**EXERCISE DETAILS**
Once the records have been read, set every one down as it stands.
══════════
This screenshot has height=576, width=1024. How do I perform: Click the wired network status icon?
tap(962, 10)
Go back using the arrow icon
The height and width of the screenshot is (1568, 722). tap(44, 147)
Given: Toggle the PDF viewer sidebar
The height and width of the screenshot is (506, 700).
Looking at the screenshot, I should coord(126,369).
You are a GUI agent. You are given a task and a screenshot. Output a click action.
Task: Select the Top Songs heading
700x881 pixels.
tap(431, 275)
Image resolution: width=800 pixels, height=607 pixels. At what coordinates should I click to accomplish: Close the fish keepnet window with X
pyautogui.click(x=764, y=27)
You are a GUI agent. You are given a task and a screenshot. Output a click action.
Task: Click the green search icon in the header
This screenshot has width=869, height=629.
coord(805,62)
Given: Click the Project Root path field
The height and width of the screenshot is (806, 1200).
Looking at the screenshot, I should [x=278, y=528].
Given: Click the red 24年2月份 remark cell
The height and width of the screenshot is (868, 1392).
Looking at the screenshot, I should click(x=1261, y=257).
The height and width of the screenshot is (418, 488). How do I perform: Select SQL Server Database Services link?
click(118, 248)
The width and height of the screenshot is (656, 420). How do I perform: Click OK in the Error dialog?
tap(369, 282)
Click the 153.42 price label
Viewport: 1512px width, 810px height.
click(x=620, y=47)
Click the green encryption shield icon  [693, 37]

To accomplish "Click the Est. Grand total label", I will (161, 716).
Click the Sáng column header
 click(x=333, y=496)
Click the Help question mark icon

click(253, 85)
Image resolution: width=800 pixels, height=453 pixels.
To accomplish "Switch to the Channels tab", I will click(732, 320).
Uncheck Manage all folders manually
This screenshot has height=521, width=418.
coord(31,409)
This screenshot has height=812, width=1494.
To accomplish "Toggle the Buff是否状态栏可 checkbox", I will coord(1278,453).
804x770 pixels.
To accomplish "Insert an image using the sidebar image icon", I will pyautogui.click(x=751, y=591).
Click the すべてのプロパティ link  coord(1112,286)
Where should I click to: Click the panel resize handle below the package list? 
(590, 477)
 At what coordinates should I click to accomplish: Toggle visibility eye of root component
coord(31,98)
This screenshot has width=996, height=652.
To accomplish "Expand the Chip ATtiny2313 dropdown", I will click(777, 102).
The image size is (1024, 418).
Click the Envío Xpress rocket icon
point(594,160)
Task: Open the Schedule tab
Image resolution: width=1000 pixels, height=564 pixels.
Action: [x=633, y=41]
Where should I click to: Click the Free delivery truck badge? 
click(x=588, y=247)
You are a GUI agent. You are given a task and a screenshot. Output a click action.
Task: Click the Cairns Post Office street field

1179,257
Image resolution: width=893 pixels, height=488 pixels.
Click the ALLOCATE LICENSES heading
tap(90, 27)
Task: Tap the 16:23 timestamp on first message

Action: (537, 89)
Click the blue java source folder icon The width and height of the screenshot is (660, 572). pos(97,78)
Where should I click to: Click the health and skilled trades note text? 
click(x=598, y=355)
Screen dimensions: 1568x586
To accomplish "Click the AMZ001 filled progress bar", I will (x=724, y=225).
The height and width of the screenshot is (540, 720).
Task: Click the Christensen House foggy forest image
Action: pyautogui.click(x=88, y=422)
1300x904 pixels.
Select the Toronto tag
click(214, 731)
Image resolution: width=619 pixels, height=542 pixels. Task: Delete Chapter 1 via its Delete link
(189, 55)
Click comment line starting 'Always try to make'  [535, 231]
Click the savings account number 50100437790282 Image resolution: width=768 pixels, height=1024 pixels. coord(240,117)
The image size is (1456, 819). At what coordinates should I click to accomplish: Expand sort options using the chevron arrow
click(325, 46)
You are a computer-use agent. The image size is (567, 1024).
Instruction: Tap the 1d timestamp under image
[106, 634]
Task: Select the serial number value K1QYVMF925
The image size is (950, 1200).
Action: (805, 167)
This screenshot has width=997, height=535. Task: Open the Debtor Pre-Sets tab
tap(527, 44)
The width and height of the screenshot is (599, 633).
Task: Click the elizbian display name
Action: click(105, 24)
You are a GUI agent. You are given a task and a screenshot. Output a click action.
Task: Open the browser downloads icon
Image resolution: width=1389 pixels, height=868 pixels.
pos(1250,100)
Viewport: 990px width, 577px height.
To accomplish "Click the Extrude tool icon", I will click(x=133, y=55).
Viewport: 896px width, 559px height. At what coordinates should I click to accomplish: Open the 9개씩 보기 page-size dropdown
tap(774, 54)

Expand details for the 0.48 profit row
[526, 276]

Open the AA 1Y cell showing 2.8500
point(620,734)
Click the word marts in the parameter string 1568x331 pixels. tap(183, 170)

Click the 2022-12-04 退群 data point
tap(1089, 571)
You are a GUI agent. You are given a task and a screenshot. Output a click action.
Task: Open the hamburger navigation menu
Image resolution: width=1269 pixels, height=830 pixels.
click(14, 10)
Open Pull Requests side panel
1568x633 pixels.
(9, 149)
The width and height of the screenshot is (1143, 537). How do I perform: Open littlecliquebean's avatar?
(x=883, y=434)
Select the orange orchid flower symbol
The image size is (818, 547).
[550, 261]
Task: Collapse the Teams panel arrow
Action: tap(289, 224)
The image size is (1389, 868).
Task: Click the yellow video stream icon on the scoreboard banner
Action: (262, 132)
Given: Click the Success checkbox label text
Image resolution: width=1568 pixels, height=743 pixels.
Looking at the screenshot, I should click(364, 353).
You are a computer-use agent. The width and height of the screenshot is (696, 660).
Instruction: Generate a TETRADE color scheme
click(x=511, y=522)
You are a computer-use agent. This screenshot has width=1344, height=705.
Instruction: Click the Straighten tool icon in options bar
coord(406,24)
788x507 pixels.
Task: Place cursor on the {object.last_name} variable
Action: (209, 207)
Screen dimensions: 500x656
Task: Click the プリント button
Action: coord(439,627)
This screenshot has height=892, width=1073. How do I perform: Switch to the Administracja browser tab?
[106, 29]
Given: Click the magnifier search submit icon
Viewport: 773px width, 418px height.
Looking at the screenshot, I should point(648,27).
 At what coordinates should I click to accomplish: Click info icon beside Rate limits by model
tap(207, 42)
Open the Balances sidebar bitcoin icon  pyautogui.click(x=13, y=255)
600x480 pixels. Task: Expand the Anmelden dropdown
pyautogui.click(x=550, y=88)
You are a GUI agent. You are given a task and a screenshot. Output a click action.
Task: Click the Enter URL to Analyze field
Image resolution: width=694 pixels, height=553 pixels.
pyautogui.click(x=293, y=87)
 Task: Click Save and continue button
══════════
**ANSWER SECTION**
This screenshot has height=576, width=1024. How do I perform: Click the wired network status icon?
tap(962, 10)
Go back using the arrow icon
The height and width of the screenshot is (1568, 722). tap(44, 147)
Given: Toggle the PDF viewer sidebar
The height and width of the screenshot is (506, 700).
Looking at the screenshot, I should coord(126,369).
You are a GUI agent. You are given a task and a screenshot. Output a click action.
Task: Select the Top Songs heading
700x881 pixels.
tap(431, 275)
Image resolution: width=800 pixels, height=607 pixels. At what coordinates should I click to accomplish: Close the fish keepnet window with X
pyautogui.click(x=764, y=27)
You are a GUI agent. You are given a task and a screenshot. Output a click action.
Task: Click the green search icon in the header
This screenshot has width=869, height=629.
coord(805,62)
Given: Click the Project Root path field
The height and width of the screenshot is (806, 1200).
Looking at the screenshot, I should [x=278, y=528].
Given: Click the red 24年2月份 remark cell
The height and width of the screenshot is (868, 1392).
Looking at the screenshot, I should click(x=1261, y=257).
The height and width of the screenshot is (418, 488). How do I perform: Select SQL Server Database Services link?
click(118, 248)
The width and height of the screenshot is (656, 420). How do I perform: Click OK in the Error dialog?
tap(369, 282)
Click the 153.42 price label
Viewport: 1512px width, 810px height.
click(x=620, y=47)
Click the green encryption shield icon  [693, 37]

To accomplish "Click the Est. Grand total label", I will (161, 716).
Click the Sáng column header
 click(x=333, y=496)
Click the Help question mark icon

click(253, 85)
Image resolution: width=800 pixels, height=453 pixels.
To accomplish "Switch to the Channels tab", I will click(732, 320).
Uncheck Manage all folders manually
This screenshot has height=521, width=418.
coord(31,409)
This screenshot has height=812, width=1494.
To accomplish "Toggle the Buff是否状态栏可 checkbox", I will coord(1278,453).
804x770 pixels.
To accomplish "Insert an image using the sidebar image icon", I will pyautogui.click(x=751, y=591).
Click the すべてのプロパティ link  coord(1112,286)
Where should I click to: Click the panel resize handle below the package list? 
(590, 477)
 At what coordinates should I click to accomplish: Toggle visibility eye of root component
coord(31,98)
This screenshot has width=996, height=652.
To accomplish "Expand the Chip ATtiny2313 dropdown", I will click(777, 102).
The image size is (1024, 418).
Click the Envío Xpress rocket icon
point(594,160)
Task: Open the Schedule tab
Image resolution: width=1000 pixels, height=564 pixels.
Action: [x=633, y=41]
Where should I click to: Click the Free delivery truck badge? 
click(x=588, y=247)
You are a GUI agent. You are given a task and a screenshot. Output a click action.
Task: Click the Cairns Post Office street field

1179,257
Image resolution: width=893 pixels, height=488 pixels.
Click the ALLOCATE LICENSES heading
tap(90, 27)
Task: Tap the 16:23 timestamp on first message

Action: (537, 89)
Click the blue java source folder icon The width and height of the screenshot is (660, 572). pos(97,78)
Where should I click to: Click the health and skilled trades note text? 
click(x=598, y=355)
Screen dimensions: 1568x586
To accomplish "Click the AMZ001 filled progress bar", I will (x=724, y=225).
The height and width of the screenshot is (540, 720).
Task: Click the Christensen House foggy forest image
Action: pyautogui.click(x=88, y=422)
1300x904 pixels.
Select the Toronto tag
click(214, 731)
Image resolution: width=619 pixels, height=542 pixels. Task: Delete Chapter 1 via its Delete link
(189, 55)
Click comment line starting 'Always try to make'  [535, 231]
Click the savings account number 50100437790282 Image resolution: width=768 pixels, height=1024 pixels. coord(240,117)
The image size is (1456, 819). At what coordinates should I click to accomplish: Expand sort options using the chevron arrow
click(325, 46)
You are a computer-use agent. The image size is (567, 1024).
Instruction: Tap the 1d timestamp under image
[106, 634]
Task: Select the serial number value K1QYVMF925
The image size is (950, 1200).
Action: (805, 167)
This screenshot has width=997, height=535. Task: Open the Debtor Pre-Sets tab
tap(527, 44)
The width and height of the screenshot is (599, 633).
Task: Click the elizbian display name
Action: click(105, 24)
You are a GUI agent. You are given a task and a screenshot. Output a click action.
Task: Open the browser downloads icon
Image resolution: width=1389 pixels, height=868 pixels.
pos(1250,100)
Viewport: 990px width, 577px height.
To accomplish "Click the Extrude tool icon", I will click(x=133, y=55).
Viewport: 896px width, 559px height. At what coordinates should I click to accomplish: Open the 9개씩 보기 page-size dropdown
tap(774, 54)

Expand details for the 0.48 profit row
[526, 276]

Open the AA 1Y cell showing 2.8500
point(620,734)
Click the word marts in the parameter string 1568x331 pixels. tap(183, 170)

Click the 2022-12-04 退群 data point
tap(1089, 571)
You are a GUI agent. You are given a task and a screenshot. Output a click action.
Task: Open the hamburger navigation menu
Image resolution: width=1269 pixels, height=830 pixels.
click(14, 10)
Open Pull Requests side panel
1568x633 pixels.
(9, 149)
The width and height of the screenshot is (1143, 537). How do I perform: Open littlecliquebean's avatar?
(x=883, y=434)
Select the orange orchid flower symbol
The image size is (818, 547).
[550, 261]
Task: Collapse the Teams panel arrow
Action: tap(289, 224)
The image size is (1389, 868).
Task: Click the yellow video stream icon on the scoreboard banner
Action: (262, 132)
Given: Click the Success checkbox label text
Image resolution: width=1568 pixels, height=743 pixels.
Looking at the screenshot, I should click(364, 353).
You are a computer-use agent. The width and height of the screenshot is (696, 660).
Instruction: Generate a TETRADE color scheme
click(x=511, y=522)
You are a computer-use agent. This screenshot has width=1344, height=705.
Instruction: Click the Straighten tool icon in options bar
coord(406,24)
788x507 pixels.
Task: Place cursor on the {object.last_name} variable
Action: (209, 207)
Screen dimensions: 500x656
Task: Click the プリント button
Action: coord(439,627)
This screenshot has height=892, width=1073. How do I perform: Switch to the Administracja browser tab?
[106, 29]
Given: Click the magnifier search submit icon
Viewport: 773px width, 418px height.
Looking at the screenshot, I should point(648,27).
 At what coordinates should I click to accomplish: Click info icon beside Rate limits by model
tap(207, 42)
Open the Balances sidebar bitcoin icon  pyautogui.click(x=13, y=255)
600x480 pixels. Task: Expand the Anmelden dropdown
pyautogui.click(x=550, y=88)
You are a GUI agent. You are given a task and a screenshot. Output a click action.
Task: Click the Enter URL to Analyze field
Image resolution: width=694 pixels, height=553 pixels.
pyautogui.click(x=293, y=87)
 Task: Click Save and continue button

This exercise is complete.